(REQUIRED ACTIONS):
1 > According to the quoted verse 10 in the sermon excerpt, what does the Spirit search?
2 > Resume the sermon excerpt on the Spirit and 1 Corinthians from its final sentence, and carry its argument forward in the same voice.
[BEGIN TEXT BLOCK]
Salvation. You could sit in a service for 50-60-70 years but if the Spirit of God is not given to you as a free gift of grace, you might agree mentally with what is being preached, but you won’t have true spiritual understanding because only the Spirit can give you that.
I want to offer one word of caution here. Read v10.
10 but God has revealed it to us by his Spirit. The Spirit searches all things, even the deep things of God.
I believe some in Christian circles, esp. among the Pentecostals, take this verse out of context and say, see, there it is. I am tired of the shallow stuff in Christian life. Give me the deeper things of the Spirit. I want God’s Spirit poured out onto me. I want to speak in tongues and I want the gift of healing and so forth. For sure, we know from Paul’s introduction in chapter 1 that the full gamut of spiritual gifts were being exercised at Corinth. And we learn from their quarreling that the Corinthians placed a premium on the teaching gift and leaders with exceptional wisdom were held in high regard.
[END TEXT BLOCK]
[BEGIN RECORDS SUPPLIED]
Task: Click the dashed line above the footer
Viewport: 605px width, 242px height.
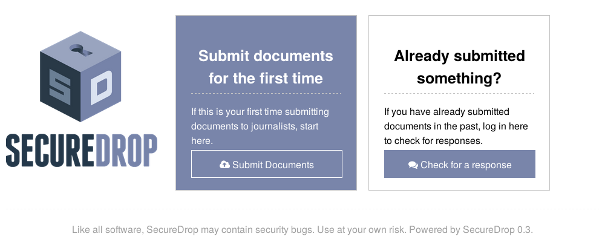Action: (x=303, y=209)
[END RECORDS SUPPLIED]
[BEGIN RECORDS SUPPLIED]
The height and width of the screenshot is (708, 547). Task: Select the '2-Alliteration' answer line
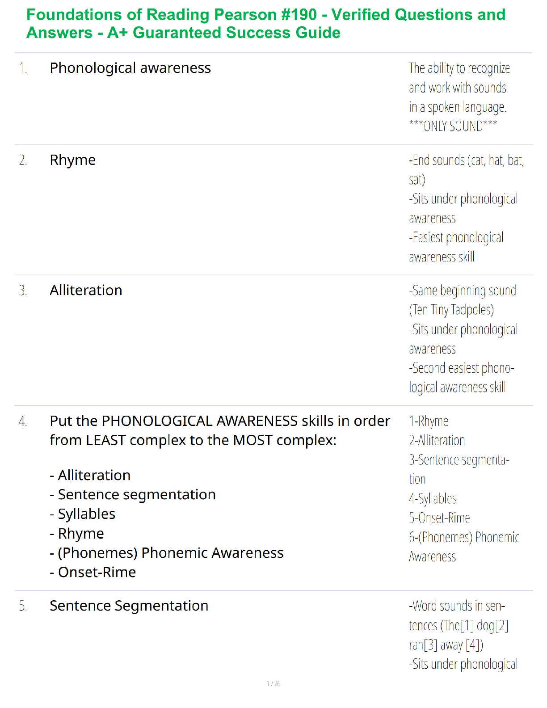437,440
[END RECORDS SUPPLIED]
[BEGIN RECORDS SUPPLIED]
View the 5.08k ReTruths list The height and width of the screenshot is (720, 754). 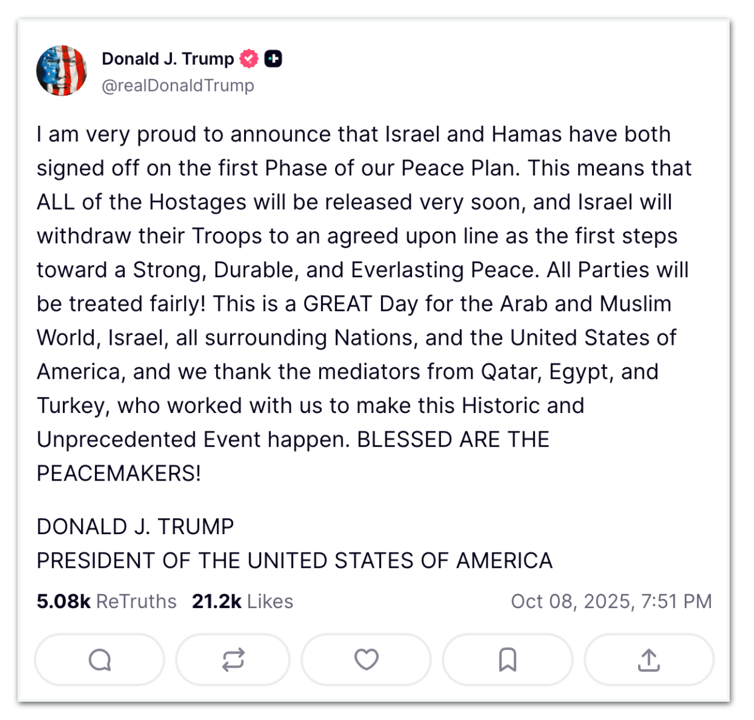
[END RECORDS SUPPLIED]
(RESPONSES FOR EACH TASK):
1 > The Spirit searches all things, even the deep things of God.

2 >
I think there is a lot to learn from our Pentecostal brothers in terms of their prayerfulness, and in their awareness of the reality of spiritual warfare, and in their mission mindedness, but we mustn’t take verses like v10 out of context. The context here is salvation. The power of God was displayed in Paul’s ministry because through his preaching, the Corinthians were saved. It was not Paul’s persuasive words. It was not his public displays of spiritual gifts and overt manifestations, signs and wonders, it’s not these things that Paul cites as being demonstrations of the power of God. The power of God was most clearly displayed in God taking the initiative and saving them through the cross of Jesus. You see, the power of God that leads someone to salvation, that power rests entirely, 100% on God. The power OF God. God’s power. There is no greater power than God working in someone’s heart to save them.
There is a prominent Pentecostal church in the area that emphasizes, as one would expect, the deeper things and the more overt manifestations of the spiritual gifts. That’s fine. I wouldn’t mind having the gift of healing so that I can heal myself whenever I have a crick in my neck. But I was sad to hear that this past Good Friday, this large Pentecostal church didn’t hold a Good Friday service in the traditional sense, but instead the speaker preached on some random topic and they managed to leave out the cross from the entire evening. To me, that’s wrong. Anybody who emphasizes spiritual gifts or the “deeper things” over and above the cross is falling into the very same mistake that the Corinthians fell into. The cross is the deepest thing there is. Nothing is deeper, nothing is more profound.
The cross is THE wisdom and power of God. There is no greater wisdom. No greater power. Sure, a blind man receiving sight or a lame man walking again would be great to witness firsthand at our church and God may gift some in this congregation with spirituals gifts like healing and prophecy. And I welcome those spiritual gifts.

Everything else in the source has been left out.